* Activity
Your answer should be the lines from the one containing "640x512 pixels." through the final line below, copied exactly.

* Excerpts from a dataset
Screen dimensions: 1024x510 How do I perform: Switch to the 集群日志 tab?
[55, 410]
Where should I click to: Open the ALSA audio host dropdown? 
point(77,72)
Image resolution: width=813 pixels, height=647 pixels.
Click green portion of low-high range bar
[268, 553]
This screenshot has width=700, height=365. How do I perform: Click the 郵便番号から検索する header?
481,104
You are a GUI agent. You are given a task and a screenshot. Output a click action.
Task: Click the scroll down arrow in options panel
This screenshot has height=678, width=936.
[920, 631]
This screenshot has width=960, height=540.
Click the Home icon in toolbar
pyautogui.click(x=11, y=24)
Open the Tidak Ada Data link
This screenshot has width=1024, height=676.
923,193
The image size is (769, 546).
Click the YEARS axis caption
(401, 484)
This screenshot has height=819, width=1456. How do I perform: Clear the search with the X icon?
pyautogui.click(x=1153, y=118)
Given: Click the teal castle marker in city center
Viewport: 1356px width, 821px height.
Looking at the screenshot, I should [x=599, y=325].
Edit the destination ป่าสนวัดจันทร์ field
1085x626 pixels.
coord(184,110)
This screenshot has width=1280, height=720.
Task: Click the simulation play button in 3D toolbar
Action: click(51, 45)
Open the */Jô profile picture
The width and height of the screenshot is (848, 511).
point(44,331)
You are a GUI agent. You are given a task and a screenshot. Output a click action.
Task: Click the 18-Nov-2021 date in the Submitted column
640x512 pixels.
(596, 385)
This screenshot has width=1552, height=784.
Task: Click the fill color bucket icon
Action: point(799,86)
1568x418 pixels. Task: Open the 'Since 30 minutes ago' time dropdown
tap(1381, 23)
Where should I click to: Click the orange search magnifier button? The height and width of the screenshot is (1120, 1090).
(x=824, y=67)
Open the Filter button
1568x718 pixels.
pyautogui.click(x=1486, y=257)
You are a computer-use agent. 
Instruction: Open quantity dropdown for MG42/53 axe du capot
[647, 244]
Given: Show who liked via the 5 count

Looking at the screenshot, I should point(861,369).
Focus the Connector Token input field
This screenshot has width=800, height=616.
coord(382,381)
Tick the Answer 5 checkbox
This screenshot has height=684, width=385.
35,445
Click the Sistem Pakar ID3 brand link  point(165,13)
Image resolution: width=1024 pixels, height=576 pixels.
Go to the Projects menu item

* Exercise response
640x512 pixels.
(596, 385)
This screenshot has width=1552, height=784.
Task: Click the fill color bucket icon
Action: point(799,86)
1568x418 pixels. Task: Open the 'Since 30 minutes ago' time dropdown
tap(1381, 23)
Where should I click to: Click the orange search magnifier button? The height and width of the screenshot is (1120, 1090).
(x=824, y=67)
Open the Filter button
1568x718 pixels.
pyautogui.click(x=1486, y=257)
You are a computer-use agent. 
Instruction: Open quantity dropdown for MG42/53 axe du capot
[647, 244]
Given: Show who liked via the 5 count

Looking at the screenshot, I should point(861,369).
Focus the Connector Token input field
This screenshot has width=800, height=616.
coord(382,381)
Tick the Answer 5 checkbox
This screenshot has height=684, width=385.
35,445
Click the Sistem Pakar ID3 brand link  point(165,13)
Image resolution: width=1024 pixels, height=576 pixels.
Go to the Projects menu item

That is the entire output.